GPU-Only and Quality-First Processing Principles

Experiment Overview

Item Details
Date 2025-12-14
Goal Establish processing principles for KINTSUGI batch processing
Environment HiPerGator, multi-GPU (NVIDIA), CuPy, KINTSUGI pipeline
Status Policy Established

Context

During performance optimization of Notebook 2 (Cycle Processing), a "fast mode" was proposed that would reduce BaSiC iteration parameters to speed up processing. The user explicitly rejected this approach, establishing core principles for KINTSUGI processing.
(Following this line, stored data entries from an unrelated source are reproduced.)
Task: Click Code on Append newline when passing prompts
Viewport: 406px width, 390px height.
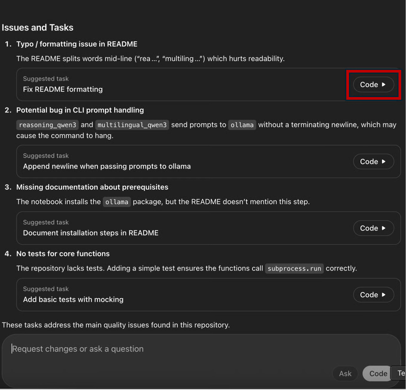Action: 373,162
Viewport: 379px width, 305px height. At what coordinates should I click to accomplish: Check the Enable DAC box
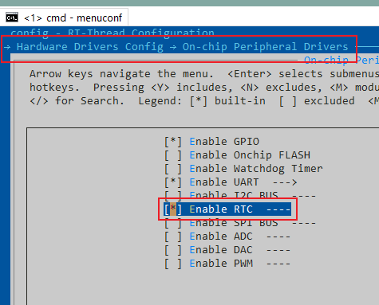pos(173,250)
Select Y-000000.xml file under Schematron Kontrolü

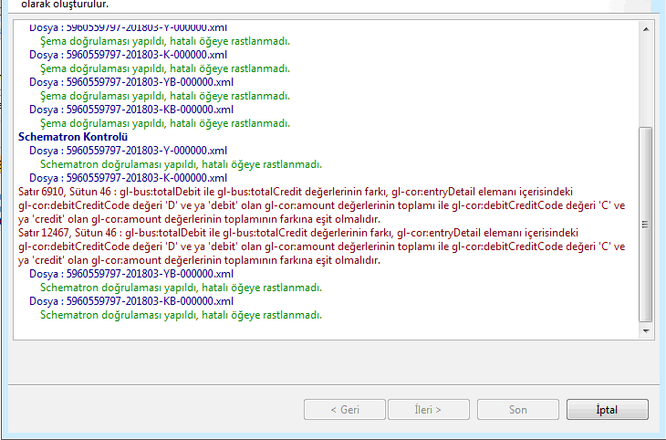pos(128,151)
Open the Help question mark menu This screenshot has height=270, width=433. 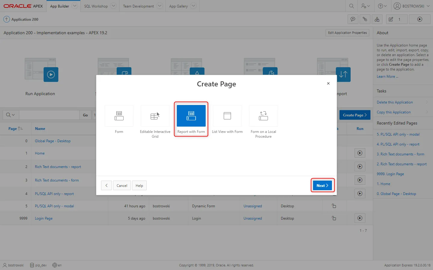tap(382, 6)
Scientific imaging requires quality-first processing. Unlike consumer applications where "good enough" may be acceptable, multiplex immunofluorescence analysis depends on accurate quantification. Quality degradation compounds through the pipeline: illumination correction errors affect stitching, which affects deconvolution, which affects segmentation, which affects all downstream analysis.

Core Principles

1. NEVER Sacrifice Quality for Speed

Quality parameters must remain at their scientifically-validated defaults unless the quality impact is negligible (verified, not assumed).

# CORRECT: Quality parameters (do not reduce)
BASIC_IF_DARKFIELD = True
BASIC_MAX_ITERATIONS = 500
BASIC_OPTIMIZATION_TOLERANCE = 1e-6
BASIC_MAX_REWEIGHT_ITERATIONS = 25
BASIC_REWEIGHT_TOLERANCE = 1e-3

2. ALWAYS Use GPU When Available - No CPU Fallback

If a GPU is available, it must be used. CPU fallback options should be disabled or removed.

# CORRECT: GPU enforcement
if not USE_GPU:
    raise RuntimeError(
        "GPU not available but required for processing.\n"
        "Check GPU status with: from kintsugi.gpu import get_gpu_manager; "
        "print(get_gpu_manager().summary())"
    )
use_gpu = True  # Always True - GPU required

3. Remove CPU Options When GPU Exists

Don't provide use_cpu or use_gpu=False options. If the system has a GPU, use it.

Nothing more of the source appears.